## [Texte de lecture]
Mais je le fais quand même parce qu'entre amis, on doit se parler franchement.

La France croit au nucléaire, elle respecte les décisions souveraines de l'Allemagne. Nous demandons juste que l'Allemagne respecte aussi les nôtres.

Nous allons construire de nouveaux réacteurs nucléaires. Nous pensons que le nucléaire est indispensable pour réindustrialiser notre pays. Nous souhaitons que le nucléaire soit totalement intégré dans la politique énergétique européenne et nous nous réjouissons également que la recherche sur les réacteurs de nouvelle génération, notamment les réacteurs à fusion qui évitent les déchets, puissent être financés par la Banque européenne d'investissement.

Cinquième et avant dernier mot d'ordre : la confiance. C'est un mot d'ordre politique, mais il est essentiel. Et là aussi, je rejoins ce qu'a dit Olaf Scholz : ayons confiance en nous.

Nous ne sommes ni une annexe de Washington, ni une cible de Pékin. Nous sommes des alliés des Etats-Unis d'Amérique. Et nous sommes des partenaires commerciaux de la Chine. Nous sommes de vieilles. Mais de grandes puissances économiques.

Olaf Scholz l'a rappelé, l'Allemagne reste la troisième ou quatrième puissance économique de la planète avec 84 millions d'habitants. La France reste la cinquième ou la sixième puissance économique de la planète avec 68 millions d'habitants. Car nous avons un capital humain, technologique, scientifique et culturel incomparable à travers la planète.

## [Énoncé]
Veuillez recopier le texte de lecture en commençant à « Nous allons construire » et en terminant à « confiance en nous. », en rebaptisant « mot d'ordre » en « principe ».

## [Données fournies]
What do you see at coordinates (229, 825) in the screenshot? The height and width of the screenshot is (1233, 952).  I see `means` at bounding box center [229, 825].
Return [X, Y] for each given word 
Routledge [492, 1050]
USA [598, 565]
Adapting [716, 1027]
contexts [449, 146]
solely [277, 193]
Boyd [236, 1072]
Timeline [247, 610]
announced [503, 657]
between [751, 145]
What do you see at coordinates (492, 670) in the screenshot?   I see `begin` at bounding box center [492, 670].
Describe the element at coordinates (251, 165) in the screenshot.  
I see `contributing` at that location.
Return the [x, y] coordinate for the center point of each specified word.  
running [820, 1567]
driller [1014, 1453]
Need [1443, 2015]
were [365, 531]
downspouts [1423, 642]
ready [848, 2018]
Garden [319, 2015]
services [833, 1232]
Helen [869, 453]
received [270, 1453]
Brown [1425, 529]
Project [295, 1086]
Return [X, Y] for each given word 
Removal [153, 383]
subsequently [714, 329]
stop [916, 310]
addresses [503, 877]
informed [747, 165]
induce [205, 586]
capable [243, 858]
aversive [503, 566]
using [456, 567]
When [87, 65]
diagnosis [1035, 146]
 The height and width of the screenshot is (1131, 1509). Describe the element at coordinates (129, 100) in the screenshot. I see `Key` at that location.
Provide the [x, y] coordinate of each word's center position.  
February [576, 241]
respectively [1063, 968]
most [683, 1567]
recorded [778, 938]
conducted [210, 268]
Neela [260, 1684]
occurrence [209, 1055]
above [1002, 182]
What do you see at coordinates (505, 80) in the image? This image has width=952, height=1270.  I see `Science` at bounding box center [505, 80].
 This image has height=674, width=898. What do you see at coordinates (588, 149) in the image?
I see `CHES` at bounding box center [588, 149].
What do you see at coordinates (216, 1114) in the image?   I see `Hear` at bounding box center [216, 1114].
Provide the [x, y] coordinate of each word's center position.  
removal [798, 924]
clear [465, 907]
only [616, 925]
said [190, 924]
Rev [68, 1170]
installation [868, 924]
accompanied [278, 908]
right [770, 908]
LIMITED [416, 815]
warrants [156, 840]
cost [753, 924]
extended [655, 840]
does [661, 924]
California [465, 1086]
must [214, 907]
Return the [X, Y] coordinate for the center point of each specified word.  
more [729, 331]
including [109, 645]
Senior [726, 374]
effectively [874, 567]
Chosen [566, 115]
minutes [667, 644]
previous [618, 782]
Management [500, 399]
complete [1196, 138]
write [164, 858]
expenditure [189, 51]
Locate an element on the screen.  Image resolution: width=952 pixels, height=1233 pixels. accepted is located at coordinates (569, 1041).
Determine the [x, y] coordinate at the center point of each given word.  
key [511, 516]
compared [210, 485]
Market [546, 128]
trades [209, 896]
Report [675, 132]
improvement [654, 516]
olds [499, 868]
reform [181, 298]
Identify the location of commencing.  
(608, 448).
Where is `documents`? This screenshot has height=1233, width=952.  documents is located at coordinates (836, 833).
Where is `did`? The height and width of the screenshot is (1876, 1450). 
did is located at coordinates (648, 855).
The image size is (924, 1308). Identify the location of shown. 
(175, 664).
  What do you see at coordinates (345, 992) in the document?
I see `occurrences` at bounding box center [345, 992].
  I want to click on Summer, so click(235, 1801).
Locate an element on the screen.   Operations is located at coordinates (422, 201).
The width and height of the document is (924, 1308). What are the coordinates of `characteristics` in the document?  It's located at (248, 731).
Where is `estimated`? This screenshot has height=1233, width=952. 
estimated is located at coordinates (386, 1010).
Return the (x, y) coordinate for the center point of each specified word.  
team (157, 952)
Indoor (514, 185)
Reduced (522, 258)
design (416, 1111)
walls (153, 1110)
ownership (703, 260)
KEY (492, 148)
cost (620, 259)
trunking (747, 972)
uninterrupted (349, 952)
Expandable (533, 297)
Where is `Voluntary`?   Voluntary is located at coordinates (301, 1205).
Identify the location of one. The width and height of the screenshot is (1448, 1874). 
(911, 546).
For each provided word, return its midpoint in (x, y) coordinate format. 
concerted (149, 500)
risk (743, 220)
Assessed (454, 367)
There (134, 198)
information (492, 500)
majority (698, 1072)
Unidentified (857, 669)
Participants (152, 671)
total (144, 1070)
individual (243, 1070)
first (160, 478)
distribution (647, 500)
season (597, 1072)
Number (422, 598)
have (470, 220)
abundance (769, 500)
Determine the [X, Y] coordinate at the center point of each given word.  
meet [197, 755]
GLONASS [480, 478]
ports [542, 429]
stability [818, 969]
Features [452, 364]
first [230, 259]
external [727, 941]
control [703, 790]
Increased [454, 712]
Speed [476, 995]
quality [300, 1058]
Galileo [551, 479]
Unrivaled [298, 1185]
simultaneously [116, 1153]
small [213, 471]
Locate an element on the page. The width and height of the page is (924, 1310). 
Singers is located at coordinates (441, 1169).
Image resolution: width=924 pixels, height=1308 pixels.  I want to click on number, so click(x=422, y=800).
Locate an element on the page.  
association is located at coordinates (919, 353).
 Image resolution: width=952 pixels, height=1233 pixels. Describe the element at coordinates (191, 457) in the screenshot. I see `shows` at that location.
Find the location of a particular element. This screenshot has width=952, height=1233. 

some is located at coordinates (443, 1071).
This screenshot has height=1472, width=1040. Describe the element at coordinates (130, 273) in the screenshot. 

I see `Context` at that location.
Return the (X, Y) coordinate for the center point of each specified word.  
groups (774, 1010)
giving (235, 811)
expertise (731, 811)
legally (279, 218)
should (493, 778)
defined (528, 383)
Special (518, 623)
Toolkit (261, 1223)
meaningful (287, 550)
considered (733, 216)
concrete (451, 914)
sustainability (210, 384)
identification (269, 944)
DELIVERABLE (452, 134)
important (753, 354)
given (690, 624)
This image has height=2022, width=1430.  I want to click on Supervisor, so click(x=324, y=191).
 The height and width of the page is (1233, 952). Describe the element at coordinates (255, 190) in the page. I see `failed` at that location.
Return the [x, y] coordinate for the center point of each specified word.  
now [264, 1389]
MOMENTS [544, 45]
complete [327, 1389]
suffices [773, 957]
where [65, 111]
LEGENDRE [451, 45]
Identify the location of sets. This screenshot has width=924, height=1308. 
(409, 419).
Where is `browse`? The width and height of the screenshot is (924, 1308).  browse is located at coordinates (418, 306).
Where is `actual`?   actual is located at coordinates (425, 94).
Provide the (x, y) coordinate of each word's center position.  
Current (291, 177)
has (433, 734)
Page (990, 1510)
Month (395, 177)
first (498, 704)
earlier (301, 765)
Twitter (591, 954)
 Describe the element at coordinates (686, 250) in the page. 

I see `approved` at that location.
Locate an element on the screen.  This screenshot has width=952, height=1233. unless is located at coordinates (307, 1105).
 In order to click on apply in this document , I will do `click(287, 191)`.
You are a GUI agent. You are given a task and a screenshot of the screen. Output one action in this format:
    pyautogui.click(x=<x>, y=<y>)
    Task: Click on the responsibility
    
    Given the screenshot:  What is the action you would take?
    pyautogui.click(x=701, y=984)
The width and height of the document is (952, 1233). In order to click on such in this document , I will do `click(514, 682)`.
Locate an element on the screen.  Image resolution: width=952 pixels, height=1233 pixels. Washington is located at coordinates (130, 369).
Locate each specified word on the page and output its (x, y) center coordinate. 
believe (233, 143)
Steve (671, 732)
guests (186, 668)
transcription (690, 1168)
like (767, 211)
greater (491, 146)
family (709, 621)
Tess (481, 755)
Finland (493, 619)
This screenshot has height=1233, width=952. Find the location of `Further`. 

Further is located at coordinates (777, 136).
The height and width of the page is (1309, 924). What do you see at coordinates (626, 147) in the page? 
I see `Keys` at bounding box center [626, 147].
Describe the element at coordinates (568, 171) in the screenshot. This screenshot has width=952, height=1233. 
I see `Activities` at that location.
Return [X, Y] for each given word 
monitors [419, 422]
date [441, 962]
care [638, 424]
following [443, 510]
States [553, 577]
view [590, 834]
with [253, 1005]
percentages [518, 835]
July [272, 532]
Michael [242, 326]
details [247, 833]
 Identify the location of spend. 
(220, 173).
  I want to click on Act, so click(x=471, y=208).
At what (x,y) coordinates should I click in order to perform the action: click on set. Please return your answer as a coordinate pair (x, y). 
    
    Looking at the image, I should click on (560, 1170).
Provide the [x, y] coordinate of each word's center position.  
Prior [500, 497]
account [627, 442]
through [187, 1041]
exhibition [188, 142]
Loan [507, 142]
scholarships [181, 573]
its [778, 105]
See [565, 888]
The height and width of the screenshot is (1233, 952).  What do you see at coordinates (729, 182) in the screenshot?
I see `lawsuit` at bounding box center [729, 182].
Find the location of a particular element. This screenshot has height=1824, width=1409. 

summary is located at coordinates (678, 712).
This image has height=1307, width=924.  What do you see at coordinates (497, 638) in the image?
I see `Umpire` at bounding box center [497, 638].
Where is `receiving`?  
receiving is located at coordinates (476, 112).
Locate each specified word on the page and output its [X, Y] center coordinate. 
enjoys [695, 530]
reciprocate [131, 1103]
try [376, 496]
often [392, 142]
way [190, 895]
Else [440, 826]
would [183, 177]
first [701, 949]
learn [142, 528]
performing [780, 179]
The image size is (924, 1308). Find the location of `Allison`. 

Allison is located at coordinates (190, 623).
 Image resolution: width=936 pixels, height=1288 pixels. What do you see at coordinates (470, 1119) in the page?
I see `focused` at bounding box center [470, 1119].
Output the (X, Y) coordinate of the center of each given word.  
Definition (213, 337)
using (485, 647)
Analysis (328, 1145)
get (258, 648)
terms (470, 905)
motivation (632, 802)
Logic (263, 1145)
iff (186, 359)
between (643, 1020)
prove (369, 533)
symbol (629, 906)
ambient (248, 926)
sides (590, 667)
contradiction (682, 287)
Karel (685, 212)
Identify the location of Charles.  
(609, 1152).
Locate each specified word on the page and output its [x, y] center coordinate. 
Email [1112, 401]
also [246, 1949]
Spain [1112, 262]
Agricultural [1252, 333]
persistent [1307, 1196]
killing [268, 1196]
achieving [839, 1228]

## [Résultat]
Nous allons construire de nouveaux réacteurs nucléaires. Nous pensons que le nucléaire est indispensable pour réindustrialiser notre pays. Nous souhaitons que le nucléaire soit totalement intégré dans la politique énergétique européenne et nous nous réjouissons également que la recherche sur les réacteurs de nouvelle génération, notamment les réacteurs à fusion qui évitent les déchets, puissent être financés par la Banque européenne d'investissement.

Cinquième et avant dernier principe : la confiance. C'est un principe politique, mais il est essentiel. Et là aussi, je rejoins ce qu'a dit Olaf Scholz : ayons confiance en nous.